練習問題 A >>
未来の裁判を扱った本文によると、Kくんはゲームを始めるときに何を登録したか。
練習問題 B >>
未来の裁判を扱った本文を、最後の文のあとから書き継いで再開せよ。

本文 >>
こどもアバター研究室No.3: 未来の裁判をやってみよう。
こんにちは。はたけやまきみえです。
こんかいは、長島光一(ながしまこういち)先生と帝京大学(ていきょうだいがく)のみなさんが、いまよりもっとリアルにバーチャル空間(くうかん)に入り込んで楽しめるゲームで起こった、ちょっと未来(みらい)の事件(じけん)を想像(そうぞう)してやってみた模擬裁判(もぎさいばん)に行ってきました。
もしこんな事件が起こったらどうなるか、みなさんも裁判官(さいばんかん)になったつもりで、考えてみてください。

Kくんは、大人気(だいにんき)のゲームで遊んでいました。このゲームでは、自分の体の動きがゲームのキャラクターと同じように動くので、とてもリアルな体験(たいけん)ができます。
ゲームを始めるとき、Kくんは自分の体のデータや写真を登録(とうろく)し、自分の好きなキャラクターを選(えら)んで遊んでいました。ところが、ある日、ゲーム会社(かいしゃ)がルールを変えてしまい、「これからは自分にそっくりなキャラクターしか使(つか)」えません」と言われました。

表示データ >>
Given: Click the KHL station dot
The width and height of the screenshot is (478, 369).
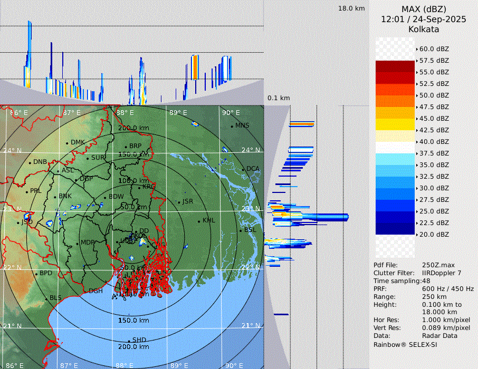Looking at the screenshot, I should click(199, 221).
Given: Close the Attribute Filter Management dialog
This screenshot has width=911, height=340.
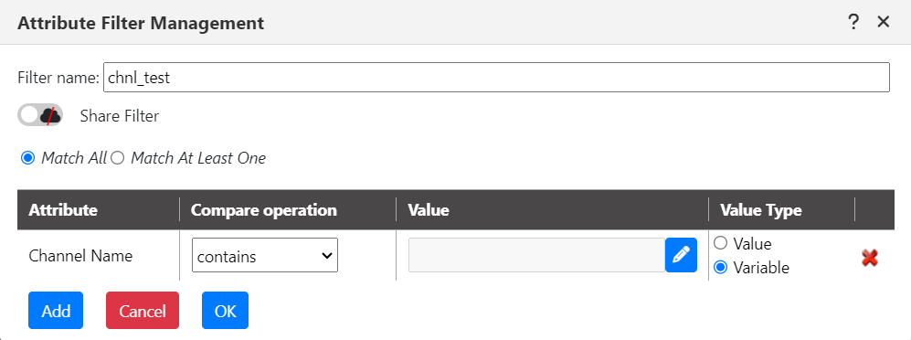Looking at the screenshot, I should [883, 22].
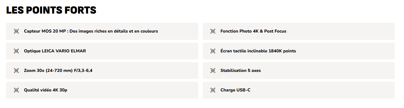Image resolution: width=404 pixels, height=108 pixels.
Task: Select the Qualité vidéo 4K 30p text
Action: (x=46, y=90)
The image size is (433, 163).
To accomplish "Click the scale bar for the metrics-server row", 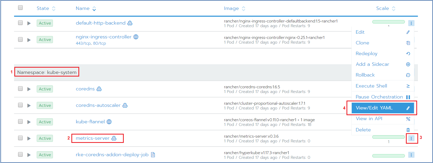I will coord(388,137).
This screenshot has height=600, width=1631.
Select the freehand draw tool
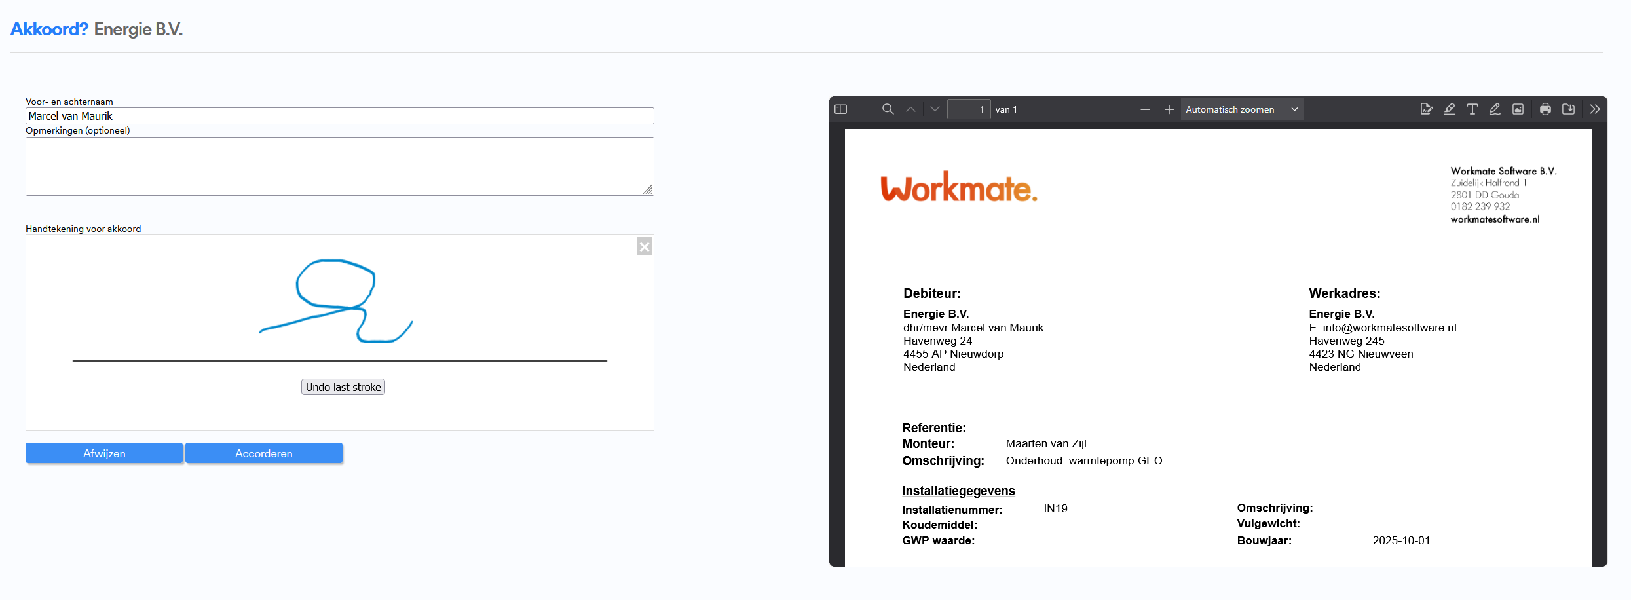pos(1495,109)
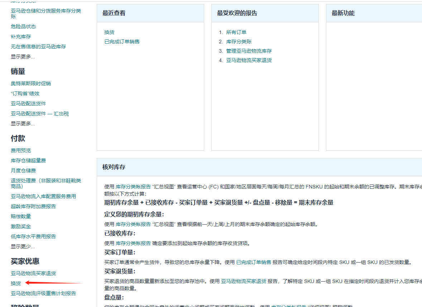
Task: View the 费用预览 report
Action: pos(21,150)

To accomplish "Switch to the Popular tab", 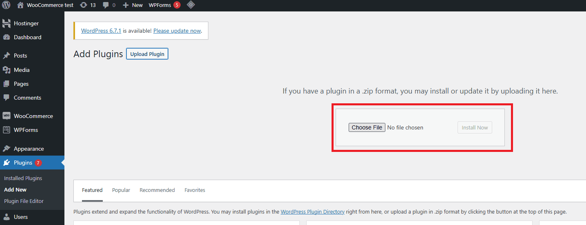I will (121, 190).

解答 A >>
自分の体のデータや写真を登録した。

解答 B >>
Kくんは仕方(しかた)なく自分そっくりのキャラクターで遊び続(つづ)けましたが、ゲームの中でひどい目にあいました。自分そっくりのキャラクターがいじめられたり、ボコボコにされたり、殺されたりするのを見て、Kくんはとても傷(きず)つきました。さらに、「現実(げんじつ)の世界でも同じことをされるかもしれない」と不安(ふあん)になり、学校に行けなくなってしまいました。
Kくんは、「こんなひどいことをするゲームの会社が悪い!」と思い、2つの裁判(さいばん)を起こしました。

K君 vs ゲームを作った会社
K君は、「人の心を傷つけるこのゲームは不良品(ふりょうひん)です。ゲームを作った会社は不良品を作った責任(せきにん)があります。損害賠償(そんがいばいしょう)として、300万円を請求(せいきゅう)します。」と主張(しゅちょう)しました。
ゲームを作った会社は「私たちはゲームの運営会社(うんえいがいしゃ)の指示通(しじどお)りにゲームを作っただけです。まちがったゲームの遊び方を決めたのはゲーム運営会社なので、私達が悪いのではありません。いじめがおこったのも、ゲームが悪いのではなく、中で遊んでいる人がまちがった使い方をしただけです。」と言い返しました。
意見(いけん)が対立(たいりつ)しました。さらに話し合いが進(すす)んだ結果(けっか)、ゲームを作った会社が歩(あゆ)み寄(よ)りました。
「ゲームが不良品だったとは思いません。でも、私たちが作ったゲームで傷ついたことは事実なので、誰にいじめられたかをゲームの中で探すのをお手伝(てつだ)いします。ですから賠償金(ばいしょうきん)」は減(へ)らしてもらえませんか?」

【裁判2】
K君 vs ゲーム運営会社(うんえいがいしゃ)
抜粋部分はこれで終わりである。